= Eremas Wartoto =

Papua New Guinean businessman

Eremas Wartoto is a Papua New Guinean businessman, based in Kokopo, PNG. He founded the airline Travel Air, based in Madang, PNG, and is part of the Sarakolok West Transport (SWT) Group, owned by Wartoto. Travel Air flies from Hoskins, Lae, Madang, Mt. Hagen, Port Moresby and Rabaul.
Wartoto is currently in Australia and is the Chief Executive of Travel Car Australia Pty Ltd.

==Controversies==

Ahead of the launch of Travel Air in July 2011, allegations were made by the media in PNG that parliamentarian Paul Tiensten had assisted with illegally financing the company by giving K10 million to Wartoto. Wartoto had purchased four airplanes with the funds.
Wartoto confirmed he had received K10 million for Travel Air but stated that in 2010 his company had applied for a subsidy from the government budget, amounting to 10 per cent of the K100 million investment Wartoto had planned to make in transport infrastructure based out of Madang. Wartoto said “We appreciate the government’s vision to at least subsidise 10 per cent of that investment.”
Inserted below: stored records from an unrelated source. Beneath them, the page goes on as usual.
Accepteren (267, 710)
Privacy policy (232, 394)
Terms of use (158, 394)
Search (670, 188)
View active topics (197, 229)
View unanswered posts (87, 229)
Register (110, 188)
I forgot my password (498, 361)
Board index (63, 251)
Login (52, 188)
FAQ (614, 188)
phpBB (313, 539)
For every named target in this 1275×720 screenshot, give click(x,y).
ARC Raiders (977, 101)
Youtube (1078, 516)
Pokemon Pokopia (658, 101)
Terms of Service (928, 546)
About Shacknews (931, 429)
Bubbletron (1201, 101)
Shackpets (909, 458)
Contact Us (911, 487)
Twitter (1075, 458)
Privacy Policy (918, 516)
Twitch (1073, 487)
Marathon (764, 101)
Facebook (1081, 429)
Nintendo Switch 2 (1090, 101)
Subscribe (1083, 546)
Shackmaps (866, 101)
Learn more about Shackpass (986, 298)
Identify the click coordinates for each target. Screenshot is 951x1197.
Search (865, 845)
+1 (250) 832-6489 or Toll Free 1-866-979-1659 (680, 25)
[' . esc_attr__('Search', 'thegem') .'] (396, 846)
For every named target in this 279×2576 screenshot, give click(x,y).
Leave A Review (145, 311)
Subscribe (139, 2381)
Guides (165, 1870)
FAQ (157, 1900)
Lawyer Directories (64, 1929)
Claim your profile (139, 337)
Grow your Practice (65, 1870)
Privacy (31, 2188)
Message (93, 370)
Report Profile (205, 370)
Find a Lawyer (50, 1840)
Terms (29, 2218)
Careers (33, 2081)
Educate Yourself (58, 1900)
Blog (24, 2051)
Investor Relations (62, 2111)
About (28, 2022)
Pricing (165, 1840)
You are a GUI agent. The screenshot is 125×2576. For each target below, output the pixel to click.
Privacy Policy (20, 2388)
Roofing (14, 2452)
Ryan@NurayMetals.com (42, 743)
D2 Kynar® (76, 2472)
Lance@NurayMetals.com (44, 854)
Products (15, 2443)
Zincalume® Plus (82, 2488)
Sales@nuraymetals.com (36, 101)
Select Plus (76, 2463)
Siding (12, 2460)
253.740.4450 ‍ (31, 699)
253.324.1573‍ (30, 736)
Wartoto threatened to sue those involved in the media attacks, including the Post Courier, a newspaper, and the Ombudsman Commission. Further, in September 2011, he filed a Judicial Review application in the National Court at Waigani over police questioning him about the alleged misappropriation of K10 million air freight subsidy.

Wartoto was arrested in August 2011 and charged in relation to the misappropriation of K7 million intended for the renovation of Kerevat National High School. Wartoto is currently out on a K5,000 bail but is allegedly “reluctant” to return to PNG. Wartoto’s lawyers stated that he was in Cairns for medical treatment after suffering hypertension and being seriously fatigued. A Papua New Guinea corruption Task Force has put 33 prominent citizens on a watch list, including Eremas Wartoto and several politicians, telling the national airline to monitor their travel.

On 17 January 2012, Timothy Rowland, the General Manager of SWT, owned by Wartoto, was arrested by the PNG Task Force Sweep amid a corruption investigation into PNG’s planning department. SWT are alleged to have tried to extort $4.5 million from the Manus provincial government by selling it a boat that had already been paid for by the National Planning Department.